“There are cultural and institutional barriers that contribute to women’s slower advancement in, and their greater likelihood of leaving, academic medicine,” said grant recipient Hannah Valantine, MD, the school’s senior associate dean for diversity and leadership. “We want to find ways of overcoming those barriers.”
Valantine is receiving a $2 million, three-year grant from the National Institutes of Health for the project. It is one of six Pathfinder Award grants recently announced by the NIH to support innovative approaches to increasing diversity in the nation’s scientific workforce.
Valantine, who is also a professor of cardiovascular medicine, will use the funding for a study aimed at combating “stereotype threat” — situations in which individuals find themselves being evaluated on the basis of a negative stereotype. The concept was pioneered by former Stanford psychology professor Claude Steele, PhD, who is now provost for Columbia University.
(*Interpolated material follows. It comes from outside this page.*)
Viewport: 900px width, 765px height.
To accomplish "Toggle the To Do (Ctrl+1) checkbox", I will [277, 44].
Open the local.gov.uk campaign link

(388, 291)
A prominent example is the stereotype that women are worse at math than men. Studies have shown that if women are required to indicate their gender on a math test, they score lower than on tests that don’t require such a disclosure.
Although stereotype threats have been studied in students and young adults, this is the first time it will be examined among women who have already embarked on careers in academic medicine, Valantine said.
It’s a field ripe for exploration: While women currently make up 41 percent of the ranks of assistant professors in U.S. medical schools, they comprise only 18 percent of full professors. The decision by many of these women to leave academic medicine may help explain findings from a 2009 survey of faculty at medical schools indicating that women consistently felt their work was less valued than did their male counterparts.
With the funding, Valantine and her multidisciplinary team plan to first establish the cues and situations that elicit stereotype threat among women who are junior faculty. Co-investigator Allan Reiss, MD, professor of psychiatry and behavioral sciences and of radiology, will use fMRI technology to monitor the brain activity of participants in this first phase of the research to see how the various situations affect them, and which elicit the largest responses.
Armed with this knowledge, Valantine and her colleagues will move to the second phase in which they will devise and test interventions to counteract the cues. For instance, co-investigator Greg Walton, PhD, assistant professor of psychology, previously devised an intervention to address the stereotype threat of poor school performance among black college students. In that study, one group of black students was asked to read remarks ostensibly authored by older students of both races who said they struggled with feeling they didn’t belong in college but that the feelings eventually lessened. The following quarter, the black students who read the materials had higher grade point averages than black students who had not read the materials or participated in the study.
Similarly, Valantine’s team will develop materials about how senior faculty members of both genders struggled early in their careers but were able to overcome obstacles. The team will develop and test other interventions, such as self-affirmation, designed to help women faculty deal with experiences of stereotype threat. The participants in this phase of the study will be randomly assigned to either the intervention group or a control group of faculty who will participate in a mentoring program along with skill-building workshops, coaching and feedback throughout the course of an academic year. Co-investigators Christy Sandborg, MD, professor of pediatrics, and Marilyn Winkleby, PhD, professor of medicine, will oversee the randomized trial.
The participants will then be monitored to see how the intervention affects their perceptions and sense of belonging at the medical school. The research team will also gather longer-term data on the participants’ manuscript submissions, grant proposals and promotion/retention rates.
“Currently, the factors that prevent women from advancing in academic medical careers are ambiguous, and medical school administrators end up guessing as to how to best to address them,” Valantine said. Sandborg added that, in the same way researchers work to find the best treatments for patients, “we need controlled studies to unambiguously define which interventions are effective for increasing diversity in the biomedical research workforce. We think our research will go a long way toward helping medical schools identify the best methods of supporting the careers of all their faculty.”
Valantine said she thinks Stanford is ideally suited for this kind of innovative research because of its expertise in studies of gender and workplace issues as well as in neuroscience. University and medical school leaders are also committed to broadening the diversity of the faculty, she added, noting that since the 2004 creation of the Office of Diversity and Leadership the medical school has surpassed national norms in the percentages of women faculty at all ranks and has doubled the number of underrepresented minority faculty.
“Despite these metrics of significant progress at Stanford, we want to do even better,” Valantine said. “I am truly delighted to receive the Pathfinder Award because it will enable Stanford to build on its prior efforts to enhance the retention of women and underrepresented minority faculty.”
Other members of the research team are Shelley Correll, PhD, associate professor of sociology; Sabine Girod, MD, DDS, PhD, associate professor of surgery; Daisy Grewal, PhD, research scientist for the Office of Diversity and Leadership; Philip Lavori, PhD, professor of health research and policy; and Vyjeyanthi Periyakoil, MD, clinical associate professor of medicine.